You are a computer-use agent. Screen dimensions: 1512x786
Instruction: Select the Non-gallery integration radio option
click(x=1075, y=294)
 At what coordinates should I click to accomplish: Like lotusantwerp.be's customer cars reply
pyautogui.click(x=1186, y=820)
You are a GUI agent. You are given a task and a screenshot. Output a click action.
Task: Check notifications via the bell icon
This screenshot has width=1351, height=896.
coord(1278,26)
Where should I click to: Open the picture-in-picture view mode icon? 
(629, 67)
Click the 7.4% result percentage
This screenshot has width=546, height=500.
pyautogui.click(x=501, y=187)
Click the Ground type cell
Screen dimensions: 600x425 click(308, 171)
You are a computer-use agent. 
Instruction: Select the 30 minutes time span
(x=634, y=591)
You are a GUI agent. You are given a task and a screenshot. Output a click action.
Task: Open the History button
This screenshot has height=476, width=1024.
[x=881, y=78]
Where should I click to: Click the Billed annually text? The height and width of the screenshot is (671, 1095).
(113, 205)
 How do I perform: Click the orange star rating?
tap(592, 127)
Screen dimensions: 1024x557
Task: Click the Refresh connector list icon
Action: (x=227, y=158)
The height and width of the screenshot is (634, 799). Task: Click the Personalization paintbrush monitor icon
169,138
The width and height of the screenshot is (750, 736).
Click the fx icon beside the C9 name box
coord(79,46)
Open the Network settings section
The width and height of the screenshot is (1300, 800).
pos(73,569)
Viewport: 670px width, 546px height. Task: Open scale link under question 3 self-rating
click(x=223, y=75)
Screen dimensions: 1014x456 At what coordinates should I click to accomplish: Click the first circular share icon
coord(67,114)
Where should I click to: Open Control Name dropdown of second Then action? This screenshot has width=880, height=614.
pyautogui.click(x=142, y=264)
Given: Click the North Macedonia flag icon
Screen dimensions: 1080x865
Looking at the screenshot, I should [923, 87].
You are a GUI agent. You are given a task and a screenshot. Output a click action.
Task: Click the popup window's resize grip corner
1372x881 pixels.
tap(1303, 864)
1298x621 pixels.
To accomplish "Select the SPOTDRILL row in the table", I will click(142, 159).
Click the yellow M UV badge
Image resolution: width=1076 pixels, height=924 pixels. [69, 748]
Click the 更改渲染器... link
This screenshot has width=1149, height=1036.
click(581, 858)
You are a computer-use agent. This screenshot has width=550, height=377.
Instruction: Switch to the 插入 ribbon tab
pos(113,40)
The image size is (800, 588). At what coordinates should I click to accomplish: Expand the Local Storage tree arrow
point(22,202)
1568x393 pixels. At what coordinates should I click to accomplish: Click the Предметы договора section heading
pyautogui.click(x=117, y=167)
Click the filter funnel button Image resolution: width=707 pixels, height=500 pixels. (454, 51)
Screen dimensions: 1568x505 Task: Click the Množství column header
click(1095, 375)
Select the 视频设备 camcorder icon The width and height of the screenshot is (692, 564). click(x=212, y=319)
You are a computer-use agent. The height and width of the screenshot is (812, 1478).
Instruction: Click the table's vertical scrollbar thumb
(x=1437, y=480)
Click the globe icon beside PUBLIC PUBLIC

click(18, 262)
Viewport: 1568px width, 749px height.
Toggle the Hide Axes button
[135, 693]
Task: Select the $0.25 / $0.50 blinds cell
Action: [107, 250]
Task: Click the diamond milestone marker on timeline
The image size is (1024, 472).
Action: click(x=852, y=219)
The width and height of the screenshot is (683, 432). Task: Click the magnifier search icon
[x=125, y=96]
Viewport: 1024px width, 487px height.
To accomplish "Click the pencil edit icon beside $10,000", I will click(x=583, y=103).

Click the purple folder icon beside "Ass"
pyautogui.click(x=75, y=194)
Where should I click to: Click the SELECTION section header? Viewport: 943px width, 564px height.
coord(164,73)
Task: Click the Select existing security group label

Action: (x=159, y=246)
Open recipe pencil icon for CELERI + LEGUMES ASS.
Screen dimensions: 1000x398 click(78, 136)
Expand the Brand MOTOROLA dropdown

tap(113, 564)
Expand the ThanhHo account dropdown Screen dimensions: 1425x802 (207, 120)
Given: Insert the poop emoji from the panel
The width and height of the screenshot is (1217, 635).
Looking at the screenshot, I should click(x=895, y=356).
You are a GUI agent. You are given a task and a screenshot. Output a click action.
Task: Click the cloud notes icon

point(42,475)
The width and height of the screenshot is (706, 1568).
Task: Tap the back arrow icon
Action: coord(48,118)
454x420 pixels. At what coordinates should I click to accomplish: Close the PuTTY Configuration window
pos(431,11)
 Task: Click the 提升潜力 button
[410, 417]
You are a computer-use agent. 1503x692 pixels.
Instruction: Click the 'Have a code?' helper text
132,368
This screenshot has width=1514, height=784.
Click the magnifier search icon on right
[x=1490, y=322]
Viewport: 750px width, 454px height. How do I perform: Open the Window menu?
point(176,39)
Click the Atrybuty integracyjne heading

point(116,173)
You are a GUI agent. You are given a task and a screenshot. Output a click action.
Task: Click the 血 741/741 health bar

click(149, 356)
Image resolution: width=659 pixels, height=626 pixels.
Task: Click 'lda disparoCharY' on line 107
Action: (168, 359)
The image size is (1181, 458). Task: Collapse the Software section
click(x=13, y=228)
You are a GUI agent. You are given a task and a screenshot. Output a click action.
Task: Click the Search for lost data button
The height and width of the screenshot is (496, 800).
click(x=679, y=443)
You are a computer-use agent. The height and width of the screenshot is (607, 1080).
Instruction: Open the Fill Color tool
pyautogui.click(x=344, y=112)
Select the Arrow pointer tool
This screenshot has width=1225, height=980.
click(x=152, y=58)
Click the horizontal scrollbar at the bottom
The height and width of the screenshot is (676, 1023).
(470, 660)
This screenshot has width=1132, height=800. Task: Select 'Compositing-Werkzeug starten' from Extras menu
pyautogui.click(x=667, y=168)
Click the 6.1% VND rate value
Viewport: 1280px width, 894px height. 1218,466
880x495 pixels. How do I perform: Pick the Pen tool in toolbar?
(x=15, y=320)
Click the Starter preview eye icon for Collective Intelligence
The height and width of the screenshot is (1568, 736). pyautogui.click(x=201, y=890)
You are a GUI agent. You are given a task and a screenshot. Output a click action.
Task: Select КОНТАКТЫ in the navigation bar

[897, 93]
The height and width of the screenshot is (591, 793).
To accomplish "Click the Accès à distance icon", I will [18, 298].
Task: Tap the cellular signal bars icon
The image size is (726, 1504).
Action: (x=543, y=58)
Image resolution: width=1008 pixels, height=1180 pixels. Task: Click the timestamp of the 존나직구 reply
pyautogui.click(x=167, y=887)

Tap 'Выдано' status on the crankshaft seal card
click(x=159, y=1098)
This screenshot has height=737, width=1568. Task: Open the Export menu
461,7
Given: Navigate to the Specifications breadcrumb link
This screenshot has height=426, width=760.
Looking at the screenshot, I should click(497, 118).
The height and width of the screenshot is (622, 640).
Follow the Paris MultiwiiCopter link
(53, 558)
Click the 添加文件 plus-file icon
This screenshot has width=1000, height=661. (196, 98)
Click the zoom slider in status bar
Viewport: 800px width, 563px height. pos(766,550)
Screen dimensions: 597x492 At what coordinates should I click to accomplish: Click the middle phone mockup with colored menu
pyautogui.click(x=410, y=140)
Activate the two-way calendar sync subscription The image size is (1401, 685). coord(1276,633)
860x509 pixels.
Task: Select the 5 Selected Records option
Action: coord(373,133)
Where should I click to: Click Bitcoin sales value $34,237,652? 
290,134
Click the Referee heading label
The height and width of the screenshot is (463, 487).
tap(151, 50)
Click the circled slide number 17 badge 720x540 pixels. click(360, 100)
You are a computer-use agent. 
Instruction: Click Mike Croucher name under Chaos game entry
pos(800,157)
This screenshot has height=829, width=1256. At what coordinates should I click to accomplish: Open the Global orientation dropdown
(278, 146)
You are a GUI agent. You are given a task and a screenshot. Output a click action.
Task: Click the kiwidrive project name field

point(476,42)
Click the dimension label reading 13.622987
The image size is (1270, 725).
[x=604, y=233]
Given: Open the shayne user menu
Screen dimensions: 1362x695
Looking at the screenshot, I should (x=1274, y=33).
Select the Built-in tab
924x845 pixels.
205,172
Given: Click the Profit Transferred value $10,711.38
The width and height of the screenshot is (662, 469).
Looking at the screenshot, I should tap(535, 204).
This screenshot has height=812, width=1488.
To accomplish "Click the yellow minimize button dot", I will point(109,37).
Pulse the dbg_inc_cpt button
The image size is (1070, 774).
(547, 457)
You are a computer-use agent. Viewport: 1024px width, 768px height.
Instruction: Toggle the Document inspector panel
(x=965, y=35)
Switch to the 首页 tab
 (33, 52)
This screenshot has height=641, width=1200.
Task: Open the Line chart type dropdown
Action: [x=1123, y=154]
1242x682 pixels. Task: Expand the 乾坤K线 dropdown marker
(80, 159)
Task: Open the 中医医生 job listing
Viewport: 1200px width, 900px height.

------------------------------------------------------------------------

Work order: For this exercise, please output exactly the lines above starting at the line with "Task: Tap the cellular signal bars icon" and ending at the line with "The height and width of the screenshot is (622, 640).", ends included.

Solution to the exercise:
Task: Tap the cellular signal bars icon
The image size is (726, 1504).
Action: (x=543, y=58)
Image resolution: width=1008 pixels, height=1180 pixels. Task: Click the timestamp of the 존나직구 reply
pyautogui.click(x=167, y=887)

Tap 'Выдано' status on the crankshaft seal card
click(x=159, y=1098)
This screenshot has height=737, width=1568. Task: Open the Export menu
461,7
Given: Navigate to the Specifications breadcrumb link
This screenshot has height=426, width=760.
Looking at the screenshot, I should click(497, 118).
The height and width of the screenshot is (622, 640).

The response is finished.